The volume of the box is given by: $V = x^2h$ We are told that the volume must be 32,000 cm³: $x^2h = 32000$ From this, we can express the height $h$ in terms of $x$: $h = \frac{32000}{x^2}$

Step 3: Express the surface area to minimize.

The surface area $S$ of the box is the amount of material used.

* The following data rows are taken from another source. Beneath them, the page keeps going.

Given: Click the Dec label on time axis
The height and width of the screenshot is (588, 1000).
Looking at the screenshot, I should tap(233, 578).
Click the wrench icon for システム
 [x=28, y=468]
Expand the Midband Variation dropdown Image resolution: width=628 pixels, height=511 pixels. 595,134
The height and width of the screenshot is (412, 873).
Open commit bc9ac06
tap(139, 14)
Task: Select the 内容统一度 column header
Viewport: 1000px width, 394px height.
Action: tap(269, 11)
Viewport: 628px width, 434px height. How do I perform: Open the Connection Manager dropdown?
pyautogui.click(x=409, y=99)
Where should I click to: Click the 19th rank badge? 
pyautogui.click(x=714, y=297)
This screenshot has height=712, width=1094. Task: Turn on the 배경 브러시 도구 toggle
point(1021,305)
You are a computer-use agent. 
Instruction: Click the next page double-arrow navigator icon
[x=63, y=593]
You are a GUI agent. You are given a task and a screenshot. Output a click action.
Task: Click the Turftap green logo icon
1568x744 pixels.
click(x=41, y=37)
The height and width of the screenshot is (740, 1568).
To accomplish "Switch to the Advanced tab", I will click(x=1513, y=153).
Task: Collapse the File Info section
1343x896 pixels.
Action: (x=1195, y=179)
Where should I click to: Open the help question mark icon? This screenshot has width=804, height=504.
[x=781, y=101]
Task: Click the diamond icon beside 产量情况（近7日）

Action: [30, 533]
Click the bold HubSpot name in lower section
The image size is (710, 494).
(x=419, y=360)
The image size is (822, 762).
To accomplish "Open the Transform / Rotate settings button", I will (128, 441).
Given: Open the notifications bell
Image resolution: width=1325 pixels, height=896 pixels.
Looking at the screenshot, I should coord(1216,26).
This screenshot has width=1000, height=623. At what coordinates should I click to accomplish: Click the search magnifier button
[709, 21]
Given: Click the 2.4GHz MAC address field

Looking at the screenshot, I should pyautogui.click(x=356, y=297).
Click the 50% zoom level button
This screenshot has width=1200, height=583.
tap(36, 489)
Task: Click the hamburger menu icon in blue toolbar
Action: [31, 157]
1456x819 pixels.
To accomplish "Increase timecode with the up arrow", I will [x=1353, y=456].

Since the box has an open top, the surface area is the sum of the area of the base and the four sides: $S = x^2 + 4xh$ Substituting $h = \frac{32000}{x^2}$ into this equation: $S = x^2 + 4x \left(\frac{32000}{x^2}\right) = x^2 + \frac{128000}{x}$

Step 4: Minimize the surface area.

To minimize the surface area, we take the derivative of $S$ with respect to $x$ and set it equal to zero: $\frac{dS}{dx} = 2x - \frac{128000}{x^2}$ Set $\frac{dS}{dx} = 0$ to find the critical points: $2x - \frac{128000}{x^2} = 0$ Multiply through by $x^2$ to eliminate the fraction: $2x^3 = 128000$ Solve for $x$: $x^3 = 64000 \quad \Rightarrow \quad x = \sqrt[3]{64000} = 40 \, \text{cm}$

Step 5: Find the corresponding height.

Using $x = 40$ cm, find the height $h$: $h = \frac{32000}{x^2} = \frac{32000}{40^2} = \frac{32000}{1600} = 20 \, \text{cm}$

Step 6: Conclusion

The dimensions of the box that minimize the amount of material used are:

• Base side length $x = 40$ cm
• Height $h = 20$ cm

These dimensions satisfy the volume constraint and minimize the surface area.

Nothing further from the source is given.